Lula e Alberto Fernandez conversando em área externa
A Argentina, comandada pelo presidente Alberto Fernández, demonstrou interesse em fazer parte do Brics e contou com o apoio de Lula – JUAN IGNACIO RONCORONI/EPA-EFE/REX/SHUTTERSTOCK

Outros países que também demonstraram interesse em participar do Brics estariam, nas palavras dos negociadores brasileiros, “correndo por fora” na busca por um lugar no bloco.

Um deles é o Irã, que, nos últimos meses, segundo os negociadores, teria feito uma forte campanha por isso.

O país tem a seu favor o fato de manter boas relações com todos os países do bloco e ter aceito a mediação chinesa em um acordo que reestabeleceu as relações diplomáticas com a Arábia Saudita, tida como arquirrival iraniana por décadas.

Por outro lado, apesar de os países terem voltado a se relacionar diplomaticamente, o histórico de animosidade entre eles é visto como um elemento que poderia, nas palavras de um negociador brasileiro, “incomodar” os sauditas, o que faz com que a candidatura iraniana seja vista com reservas.

A Argentina é outro candidato que desperta atitudes semelhantes no bloco.

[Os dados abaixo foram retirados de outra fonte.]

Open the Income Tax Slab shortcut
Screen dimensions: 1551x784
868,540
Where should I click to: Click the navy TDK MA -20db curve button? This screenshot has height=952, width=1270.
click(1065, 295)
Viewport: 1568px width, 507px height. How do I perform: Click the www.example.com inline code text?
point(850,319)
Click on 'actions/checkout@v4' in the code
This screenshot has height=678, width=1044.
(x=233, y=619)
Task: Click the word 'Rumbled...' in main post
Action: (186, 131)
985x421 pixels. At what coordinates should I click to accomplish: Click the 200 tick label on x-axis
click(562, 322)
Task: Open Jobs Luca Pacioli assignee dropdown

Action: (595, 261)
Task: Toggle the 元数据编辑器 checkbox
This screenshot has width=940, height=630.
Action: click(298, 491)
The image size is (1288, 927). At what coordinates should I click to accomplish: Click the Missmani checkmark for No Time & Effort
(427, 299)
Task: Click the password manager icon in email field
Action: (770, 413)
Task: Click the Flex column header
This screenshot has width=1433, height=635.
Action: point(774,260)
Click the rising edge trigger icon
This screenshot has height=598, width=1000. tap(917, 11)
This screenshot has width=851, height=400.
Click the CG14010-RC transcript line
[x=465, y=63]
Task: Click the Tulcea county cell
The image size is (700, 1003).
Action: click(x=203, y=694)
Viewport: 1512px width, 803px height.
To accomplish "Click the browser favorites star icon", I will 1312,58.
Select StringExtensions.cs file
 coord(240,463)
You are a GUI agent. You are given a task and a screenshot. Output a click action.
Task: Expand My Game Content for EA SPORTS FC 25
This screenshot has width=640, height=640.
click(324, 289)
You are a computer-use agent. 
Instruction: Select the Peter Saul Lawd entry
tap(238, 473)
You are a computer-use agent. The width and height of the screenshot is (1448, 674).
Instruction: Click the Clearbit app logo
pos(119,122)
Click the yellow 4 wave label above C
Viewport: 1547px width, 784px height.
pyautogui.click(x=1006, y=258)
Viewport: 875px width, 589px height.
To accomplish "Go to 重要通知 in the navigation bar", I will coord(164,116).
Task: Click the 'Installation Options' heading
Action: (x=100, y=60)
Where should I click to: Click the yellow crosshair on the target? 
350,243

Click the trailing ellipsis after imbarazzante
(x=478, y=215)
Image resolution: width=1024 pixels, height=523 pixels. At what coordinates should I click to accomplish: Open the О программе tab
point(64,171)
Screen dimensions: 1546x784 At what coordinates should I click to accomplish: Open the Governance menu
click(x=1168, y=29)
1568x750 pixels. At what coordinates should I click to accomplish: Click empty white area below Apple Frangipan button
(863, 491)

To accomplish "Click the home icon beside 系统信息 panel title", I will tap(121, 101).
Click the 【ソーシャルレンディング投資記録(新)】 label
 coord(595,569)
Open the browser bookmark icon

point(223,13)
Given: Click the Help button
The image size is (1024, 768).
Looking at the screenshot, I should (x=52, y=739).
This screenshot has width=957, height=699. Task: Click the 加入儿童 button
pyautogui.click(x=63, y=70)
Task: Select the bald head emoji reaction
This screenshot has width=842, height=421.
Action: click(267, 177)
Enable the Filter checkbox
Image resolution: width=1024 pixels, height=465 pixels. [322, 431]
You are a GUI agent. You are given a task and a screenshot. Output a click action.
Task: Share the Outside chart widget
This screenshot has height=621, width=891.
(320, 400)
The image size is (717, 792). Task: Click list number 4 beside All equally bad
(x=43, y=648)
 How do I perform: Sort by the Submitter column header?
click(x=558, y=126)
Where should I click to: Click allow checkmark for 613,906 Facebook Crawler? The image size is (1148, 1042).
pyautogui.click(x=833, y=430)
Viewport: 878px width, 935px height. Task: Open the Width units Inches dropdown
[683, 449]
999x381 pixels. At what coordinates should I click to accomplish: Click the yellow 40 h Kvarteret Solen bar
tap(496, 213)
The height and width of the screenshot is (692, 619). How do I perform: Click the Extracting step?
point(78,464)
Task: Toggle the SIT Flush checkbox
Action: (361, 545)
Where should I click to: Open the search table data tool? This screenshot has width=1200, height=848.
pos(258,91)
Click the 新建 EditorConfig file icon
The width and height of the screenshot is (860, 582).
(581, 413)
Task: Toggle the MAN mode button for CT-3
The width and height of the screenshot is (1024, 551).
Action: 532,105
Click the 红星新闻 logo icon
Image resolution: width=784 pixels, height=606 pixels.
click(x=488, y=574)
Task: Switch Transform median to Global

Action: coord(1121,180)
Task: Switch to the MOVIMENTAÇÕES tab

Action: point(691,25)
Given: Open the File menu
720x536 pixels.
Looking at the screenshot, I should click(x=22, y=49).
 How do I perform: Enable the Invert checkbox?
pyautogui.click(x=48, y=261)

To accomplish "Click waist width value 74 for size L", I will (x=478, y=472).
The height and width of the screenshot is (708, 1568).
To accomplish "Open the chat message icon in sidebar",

O país comandado pelo presidente Alberto Fernández demonstrou seu interesse em fazer parte do Brics e contou até com o apoio do presidente Lula.

Apesar disso, fatores econômicos e políticos fazem com que as chances argentinas sejam limitadas.

No campo econômico, o país vive uma crise de inflação alta, falta de liquidez em dólares e aumento da pobreza.

No campo político, o entrave é o fato de que a Argentina terá eleições presidenciais no próximo ano, o que gera incertezas sobre o futuro do país.

Nas prévias das eleições argentinas, o candidato de direita radical Javier Milei, oposição ao atual governo, foi o candidato mais votado, com 30% dos votos.

Membros do governo brasileiro afirmam em caráter reservado que a indefinição sobre quem irá assumir o governo na Argentina compromete as chances de o bloco aceitar a candidatura do país agora, uma vez que não há garantias de que um eventual governo de Javier Milei, que saiu à frente nas primárias, teria interesse em fazer parte do grupo.